Massive smoke plumes from the record-breaking 2017 North American wildfires affected Earth’s atmosphere like a volcanic eruption does, according to a new study published in the journal Geophysical Research Letters.
Powerful flames from the wildfires released thick smoke into the stratosphere, the next highest layer of the Earth’s atmosphere that sits about six miles above the Earth’s surface. “Once there, the smoke particles circled the globe in roughly two weeks and remained in the stratosphere for several months,” writes reporter Brendan Bane for the website, Geospace:
The overall impact of the 2017 North American fires on the stratosphere surpassed all other documented wildfire events since the beginning of stratospheric observations in the 1980s and had an effect equivalent to a volcanic eruption, according to the study’s authors.

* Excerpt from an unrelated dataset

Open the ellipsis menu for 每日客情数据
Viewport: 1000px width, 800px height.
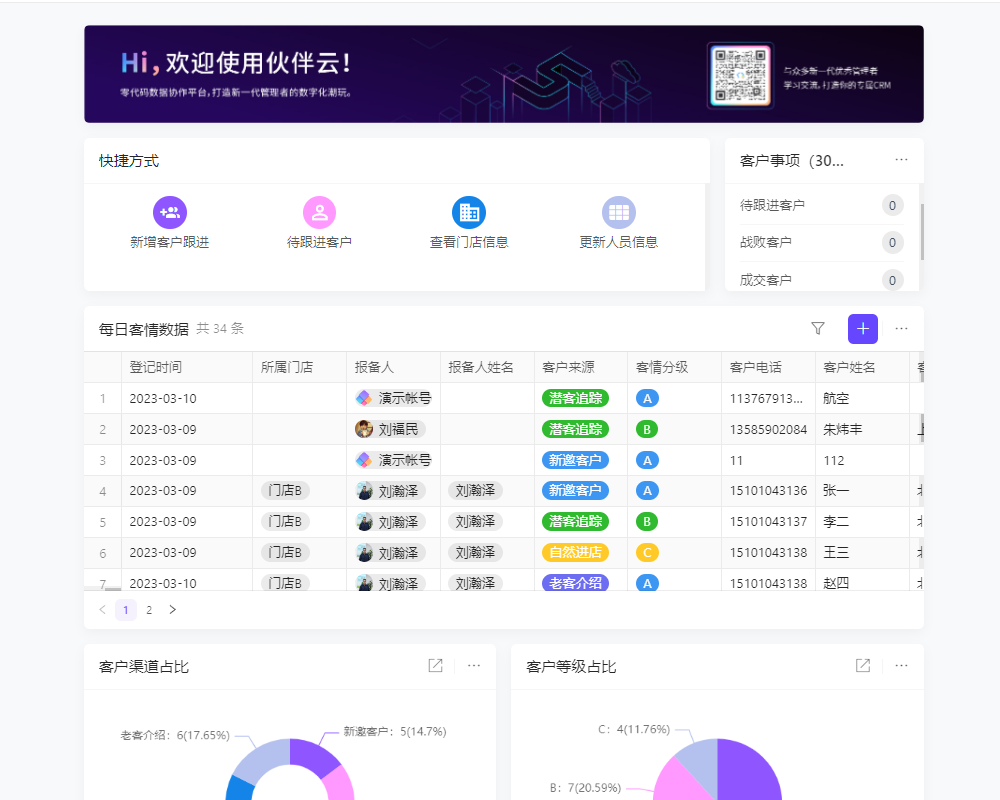click(x=901, y=328)
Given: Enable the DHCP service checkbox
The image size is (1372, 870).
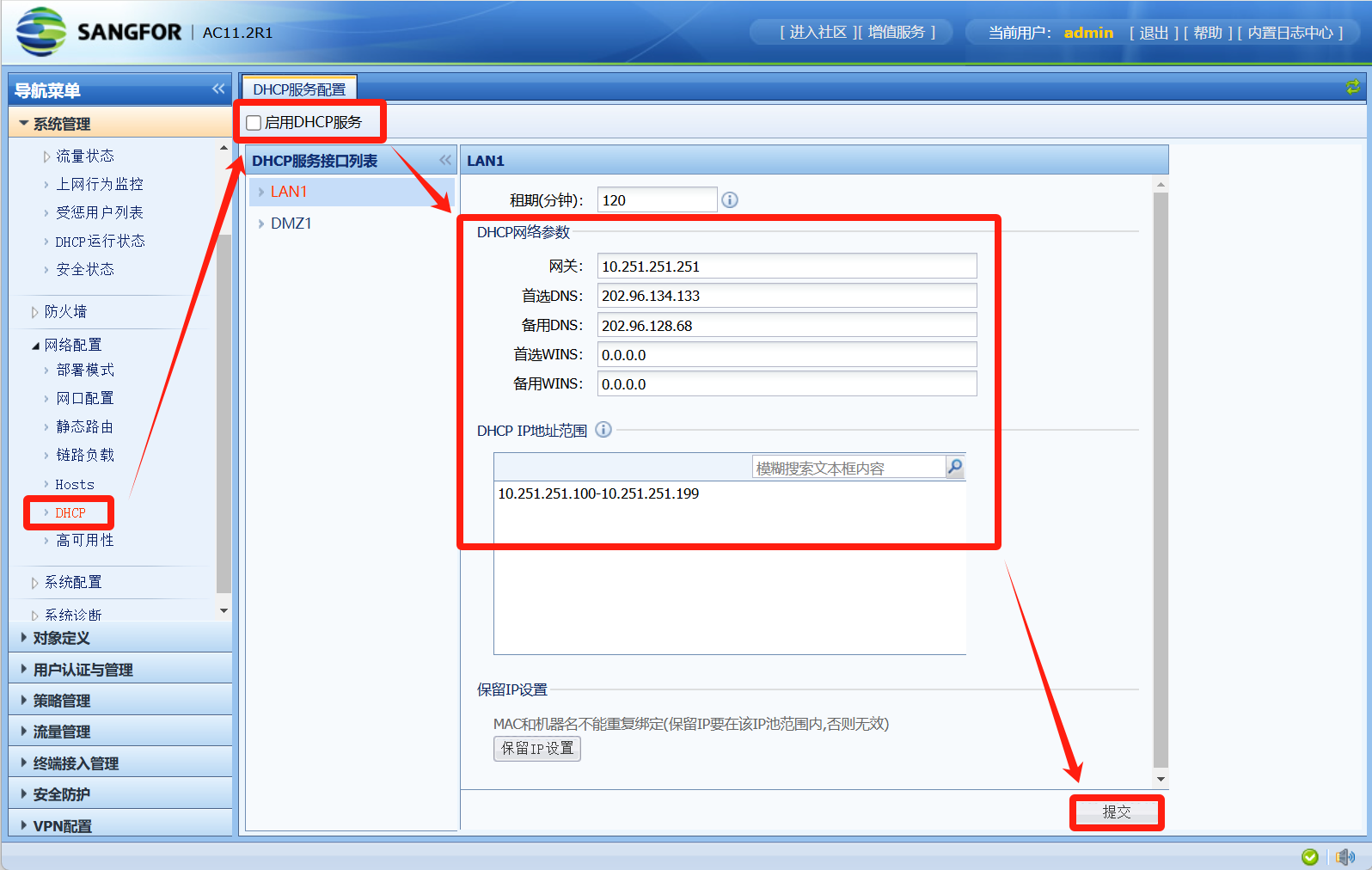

‘This event was so big and its fires were so powerful that not only did they inject material into the stratosphere, they injected enough material that the stratosphere was polluted on a hemispheric scale,’ said Sergey Khaykin, an atmospheric scientist at Versailles University (UVSQ) in France, and lead author of the new study in Geophysical Research Letters, a journal of the American Geophysical Union. ‘The effect really was comparable to a moderate volcanic eruption.’

Credit: Sergey Khaykin.
Bane describes why the 2017 North American wildfires were uniquely powerful and how the smoke moved through Earth’s atmosphere in fascinating detail.
The authors of the study hope their findings will lead other researchers to pay more attention to the effects of wildfire pollution on Earth’s atmosphere.
Last year’s wildfire season was one of the most destructive in recent history, destroying millions of acres throughout British Columbia, California, Montana, and Oregon.